## Supplied information
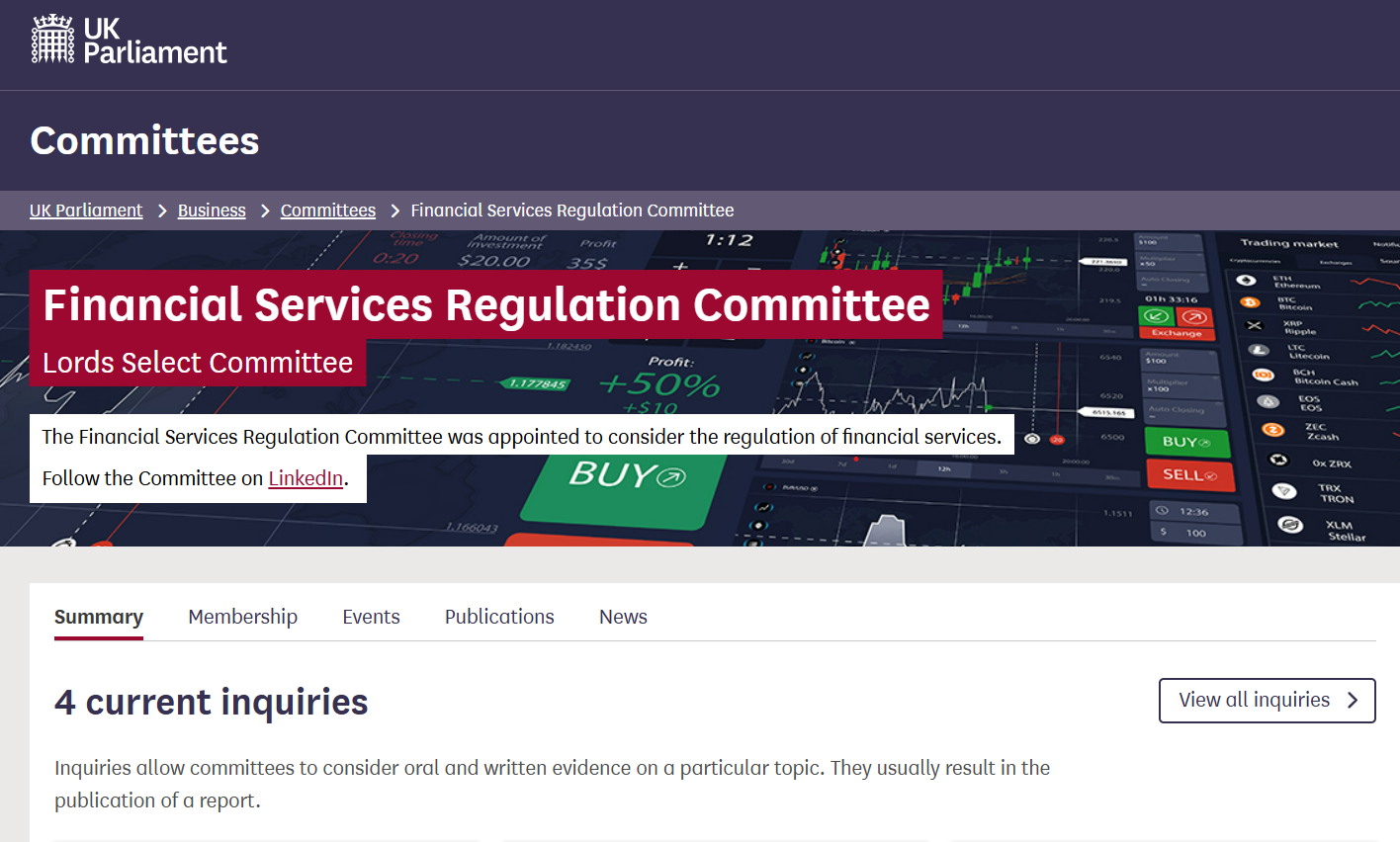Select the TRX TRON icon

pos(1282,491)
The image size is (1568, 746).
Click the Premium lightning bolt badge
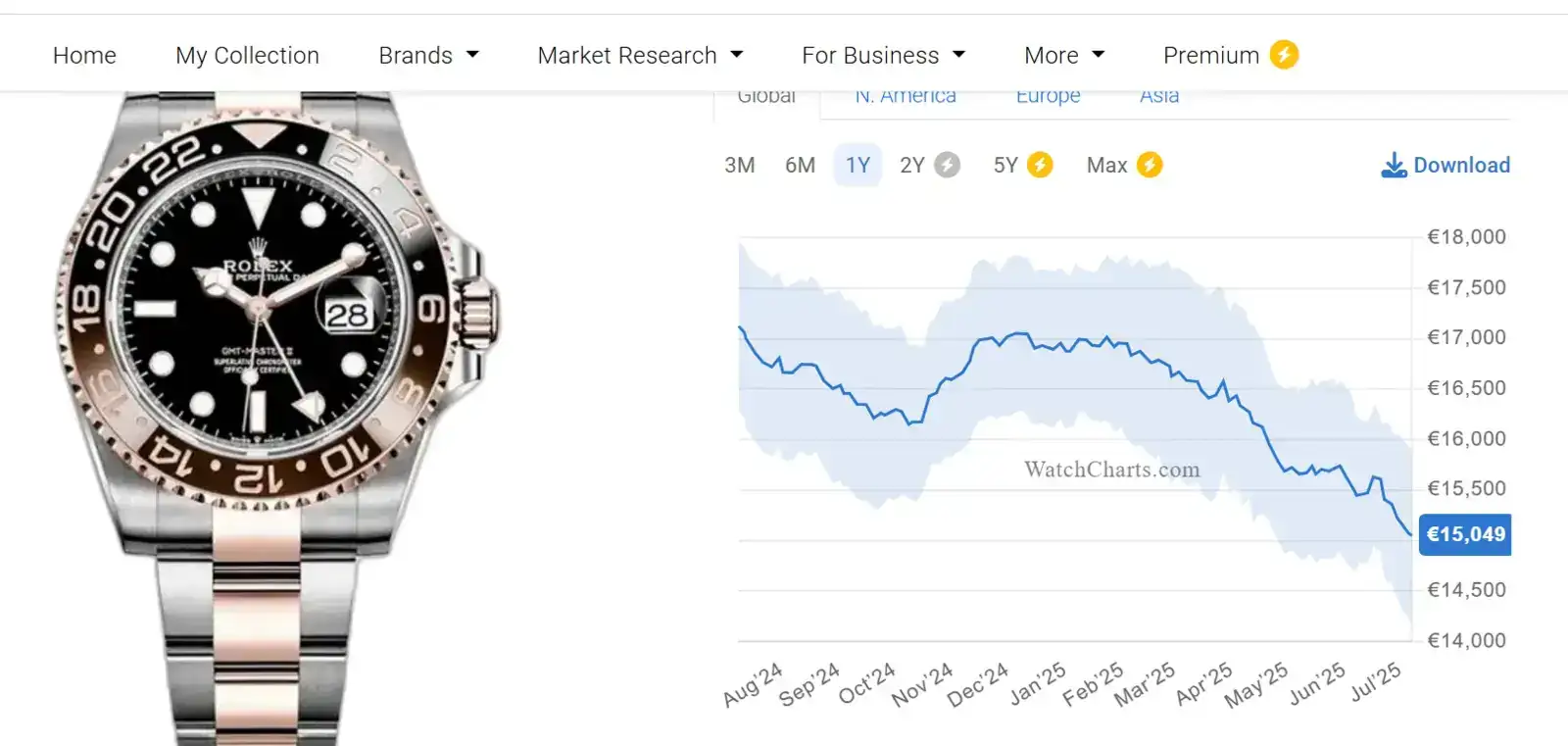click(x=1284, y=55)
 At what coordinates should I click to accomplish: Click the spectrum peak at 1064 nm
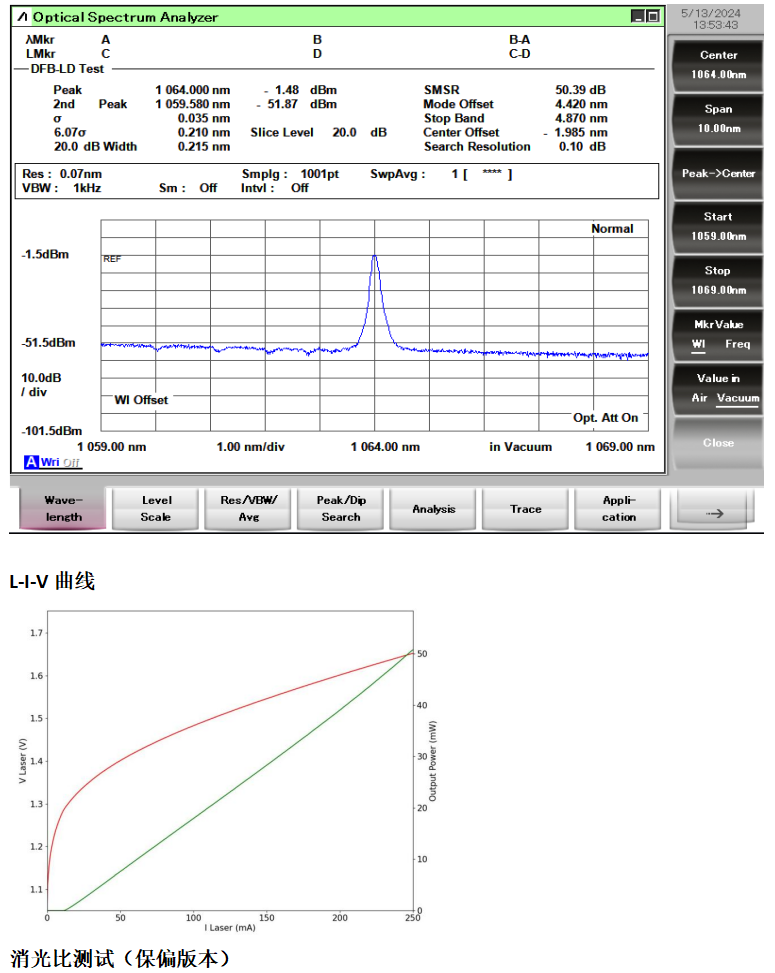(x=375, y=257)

## Task item
Pictures excluded, copy exactly the lines running from the one with "The image size is (1568, 746)." through the last line of the material.

## Task output
The image size is (1568, 746).
Click the Premium lightning bolt badge
click(x=1284, y=55)
 At what coordinates should I click to accomplish: Click the spectrum peak at 1064 nm
(x=375, y=257)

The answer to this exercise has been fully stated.